Researchers honed in on residents in the Very High (520 minutes per week) to Ultra-High (720 minutes) groupings of rehab services in the last 30 days of life.


The new study raises questions about the use of high-intensity therapy minutes at the end of residents’ lives.  Between 2012 and 2016, ultra-high rehabilitation services provided to nursing home residents in their final month of life spiked 65%, according to research from the University of Rochester, with overall end-of-life therapy use rising 20%. In addition, residents of for-profit nursing homes were almost twice as likely to receive high- to ultra-high therapy than those in non-profit buildings.

Those findings mirror trends identified by the Department of Health and Human Services Office of the Inspector General (OIG), lead researcher Helena Temkin-Greener told Skilled Nursing News.

The OIG found that between 2011 and 2013, the overall proportion of ultra-high therapy minutes grew from 49% to 57%, raising general concerns about the necessity of such services. Writing in the study, published in the October issue of JAMDA — The Journal of Post-Acute and Long-Term Care Medicine, Temkin-Greener and her colleagues noted that the OIG identified a hospice resident who asked to stop receiving therapy — but continued to receive physical therapy services five days per week for more than a month.

 “They don’t seem to be associated with changes in resident characteristics,” Temkin-Greener, a professor emeritus at the University of Rochester’s Department of Public Health Services, said. “So the residents’ care needs appear to stay the same over a period of time, but [there are] increases in the use of ultra-high therapy.”

Temkin-Greener specifically cited the gap between for-profit and non-profit nursing home therapy as a reason for concern.

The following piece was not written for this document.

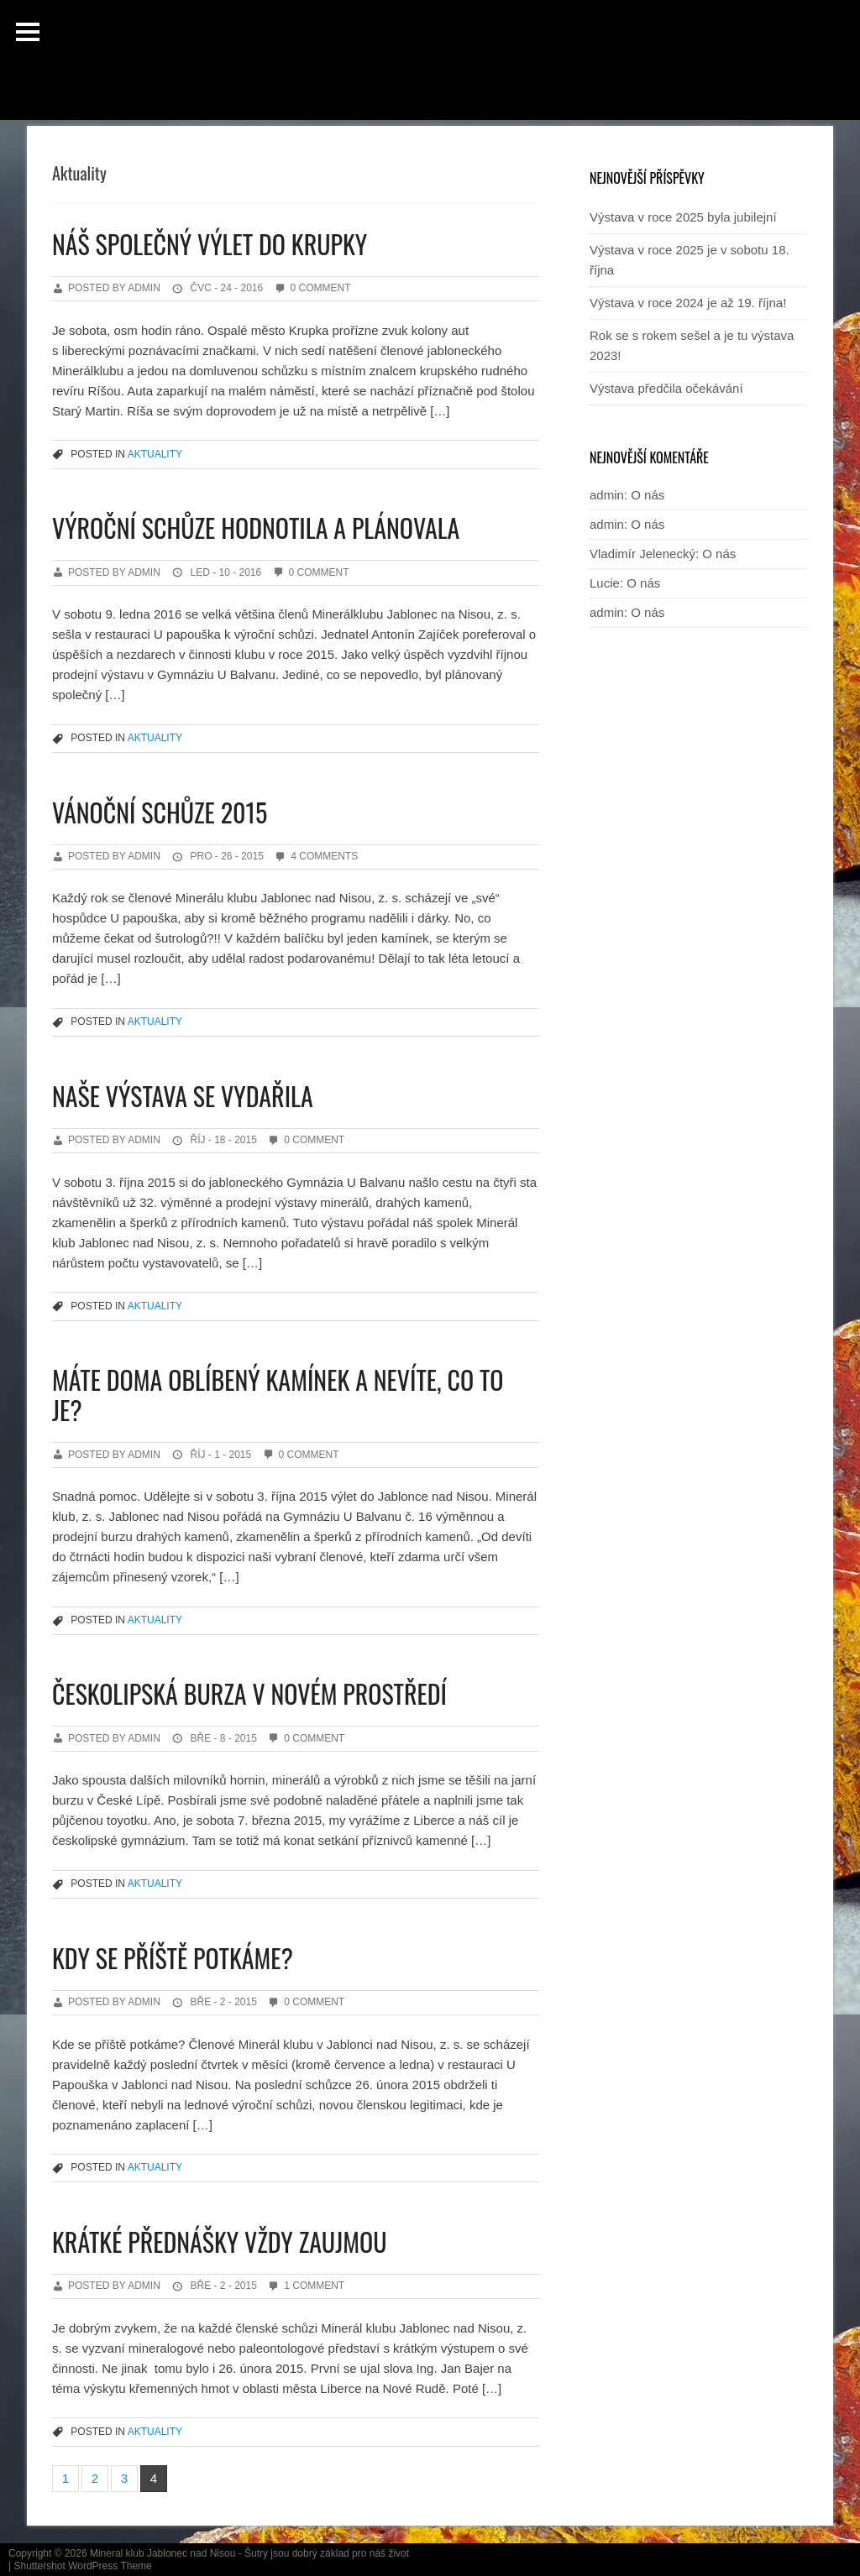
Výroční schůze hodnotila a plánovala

“That gives me pause. If receiving high- to ultra-high therapy is a good thing at the end of life, then I shouldn’t be seeing such a significant finding, with two-fold higher odds of receiving it in nursing homes associated by profit status,” she said. “If it’s good for everybody, everybody should get it. If it’s bad for everybody, nobody should get it. I’m sure there are shades in between, but I shouldn’t be seeing profit status as an indicator.”

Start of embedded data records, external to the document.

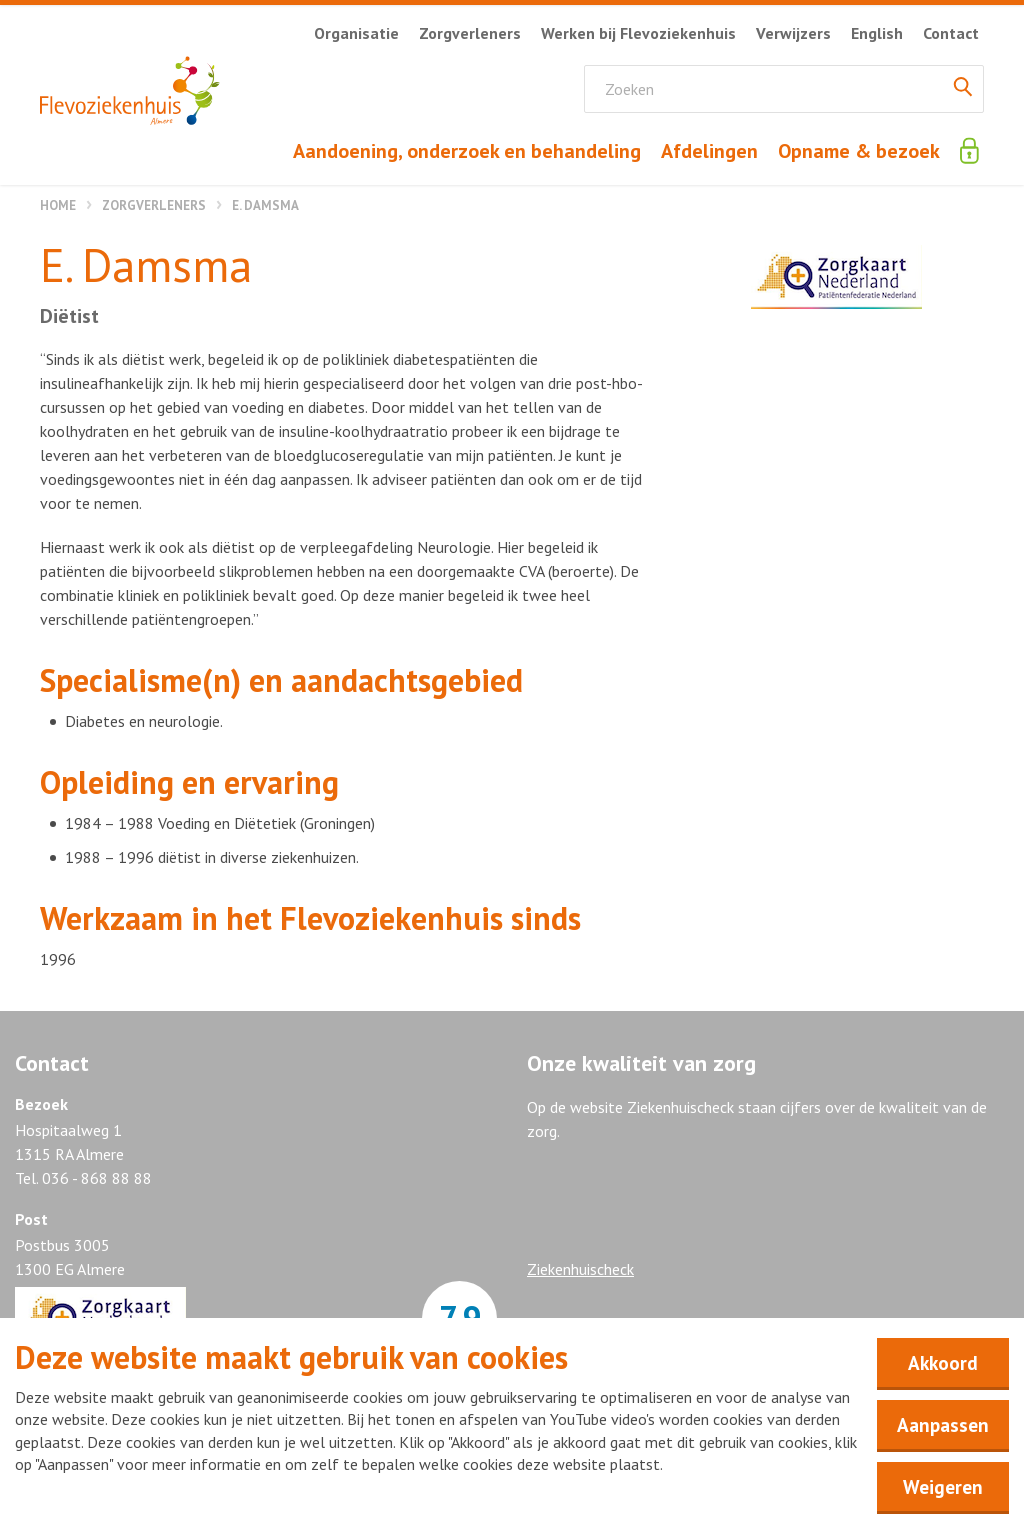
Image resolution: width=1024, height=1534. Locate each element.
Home (58, 205)
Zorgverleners (154, 205)
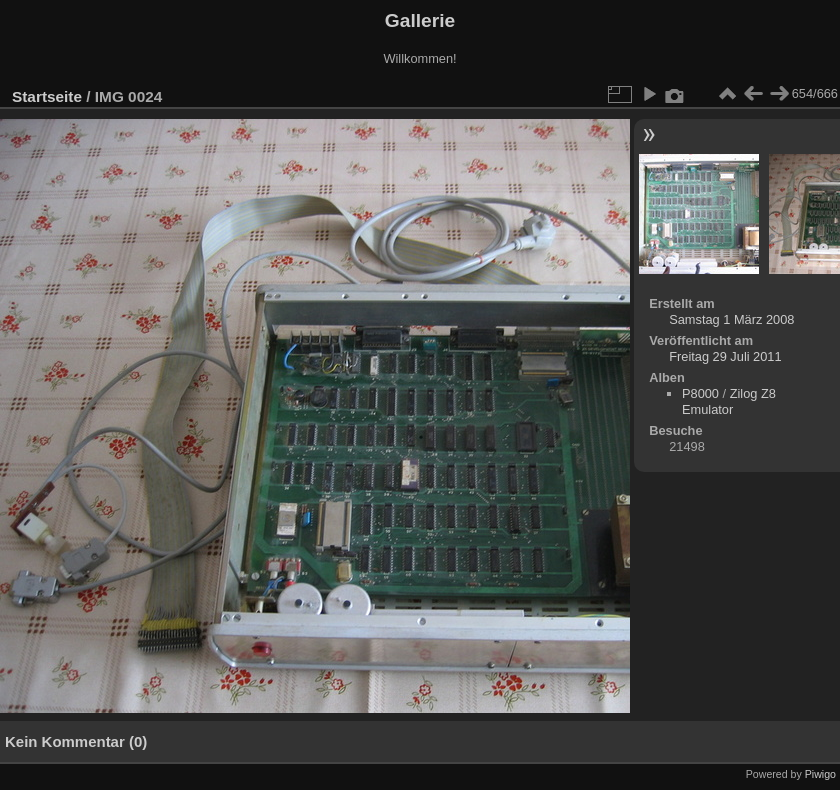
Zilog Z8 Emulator (729, 401)
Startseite (47, 96)
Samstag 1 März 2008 (731, 319)
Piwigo (820, 774)
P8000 (700, 393)
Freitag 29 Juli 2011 (725, 356)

Based on those results, the team concluded that financial pressures may frequently play a role in the therapy decision-making process at nursing homes.  CMS specifically cited the potential for abuse under the old system as a key driver of the payment overhaul.

“When a nursing home has more RNs per resident per day, the use of ultra-high therapy decreases at the end of life,” she said. “So that suggests that higher skill allows people to recognize that a patient is dying, actively dying, and not provide ultra-high therapy.”